**Task requirements:**
Answer these questions using the text about Urlabari below.
(a) What population did Urlabari have at the 1991 Nepal census?
(b) Which place lies to the east of the municipality?
(c) What share of residents were literate in 2021?

Urlabari is a town and municipality in Morang District in the Koshi Province of south-eastern Nepal. It is considered to be the second largest city in Morang District after Biratnagar. At the time of the 1991 Nepal census it had a population of 18,224.
At the time of the 2011 Nepal census it had a population of 35,166 and 8,165 households. The ethnicity and caste pattern of the municipality shows diversity with major ethnic groups such as Brahman, Chhetri, Limbu, Maithili, Tharu, Rajbanshi and many more.

It is located 60 km eastern part of the metropolitan city of Biratnagar. Urlabari, Morang. Damak, which is in Jhapa lies to the east of this municipality. Madhumalla and Durgapuri, both belonging to Morang District lie to the North and South respectively. Pathari which belongs to Sunsari District is in the west. From 2011 census the total population is 54,696. where 29,548 are the woman and 25,148 are men lived with 12,530 households. The population of the municipality rose to 70,908 at the 2021 Nepal census. 99.6% of the residents were Nepali citizens and 84.8% were literate in 2021.

Collected data entries:
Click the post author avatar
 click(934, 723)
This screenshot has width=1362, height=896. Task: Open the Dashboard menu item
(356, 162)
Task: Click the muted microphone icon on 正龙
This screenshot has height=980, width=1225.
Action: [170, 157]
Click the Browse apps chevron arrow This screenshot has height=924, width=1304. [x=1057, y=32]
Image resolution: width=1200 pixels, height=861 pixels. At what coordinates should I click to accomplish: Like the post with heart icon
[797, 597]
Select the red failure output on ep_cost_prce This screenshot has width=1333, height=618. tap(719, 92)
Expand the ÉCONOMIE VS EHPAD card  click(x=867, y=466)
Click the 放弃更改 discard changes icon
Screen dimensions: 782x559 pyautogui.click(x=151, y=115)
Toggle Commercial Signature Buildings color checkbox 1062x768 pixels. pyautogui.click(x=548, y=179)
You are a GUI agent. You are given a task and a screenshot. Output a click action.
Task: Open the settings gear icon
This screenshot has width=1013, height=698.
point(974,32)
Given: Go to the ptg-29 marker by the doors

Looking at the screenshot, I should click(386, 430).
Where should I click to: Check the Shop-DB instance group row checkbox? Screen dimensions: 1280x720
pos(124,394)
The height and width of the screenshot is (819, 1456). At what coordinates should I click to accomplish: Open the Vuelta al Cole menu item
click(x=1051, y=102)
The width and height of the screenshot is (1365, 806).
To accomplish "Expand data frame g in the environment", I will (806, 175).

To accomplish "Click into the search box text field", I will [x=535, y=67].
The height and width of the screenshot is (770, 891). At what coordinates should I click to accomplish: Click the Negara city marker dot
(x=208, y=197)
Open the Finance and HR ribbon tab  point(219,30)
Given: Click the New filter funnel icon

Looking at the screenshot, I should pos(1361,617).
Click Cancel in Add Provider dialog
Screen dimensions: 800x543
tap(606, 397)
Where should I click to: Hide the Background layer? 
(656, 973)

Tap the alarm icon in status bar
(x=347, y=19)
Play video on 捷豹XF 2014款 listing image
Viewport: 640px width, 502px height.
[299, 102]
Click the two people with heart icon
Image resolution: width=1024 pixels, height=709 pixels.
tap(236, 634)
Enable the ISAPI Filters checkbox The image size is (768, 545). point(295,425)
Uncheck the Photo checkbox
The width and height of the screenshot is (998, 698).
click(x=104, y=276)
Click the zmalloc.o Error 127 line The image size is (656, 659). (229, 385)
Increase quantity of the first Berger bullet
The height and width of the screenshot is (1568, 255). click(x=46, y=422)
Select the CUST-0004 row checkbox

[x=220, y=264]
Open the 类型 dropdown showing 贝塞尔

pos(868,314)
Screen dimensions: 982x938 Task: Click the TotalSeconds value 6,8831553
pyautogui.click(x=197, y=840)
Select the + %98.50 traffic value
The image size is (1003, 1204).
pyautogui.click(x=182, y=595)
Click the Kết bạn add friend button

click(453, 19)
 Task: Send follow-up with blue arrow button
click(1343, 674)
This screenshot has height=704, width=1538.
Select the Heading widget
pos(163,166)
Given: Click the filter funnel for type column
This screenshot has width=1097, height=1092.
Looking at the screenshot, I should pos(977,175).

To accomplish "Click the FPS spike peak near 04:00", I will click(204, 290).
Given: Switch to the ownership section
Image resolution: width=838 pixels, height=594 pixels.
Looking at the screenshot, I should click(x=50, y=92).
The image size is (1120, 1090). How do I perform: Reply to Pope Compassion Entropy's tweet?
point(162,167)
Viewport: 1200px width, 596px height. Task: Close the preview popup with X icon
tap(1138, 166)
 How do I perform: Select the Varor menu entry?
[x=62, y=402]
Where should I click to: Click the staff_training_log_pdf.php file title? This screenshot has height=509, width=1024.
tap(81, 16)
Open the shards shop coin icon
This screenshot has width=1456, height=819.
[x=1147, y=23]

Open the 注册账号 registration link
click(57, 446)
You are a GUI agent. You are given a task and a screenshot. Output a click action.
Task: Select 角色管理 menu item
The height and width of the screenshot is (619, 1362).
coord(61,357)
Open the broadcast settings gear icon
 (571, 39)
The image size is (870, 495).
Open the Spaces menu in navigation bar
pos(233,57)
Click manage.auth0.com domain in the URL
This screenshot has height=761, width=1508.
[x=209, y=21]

**Final answer:**
(a) 18,224
(b) Damak, in Jhapa
(c) 84.8%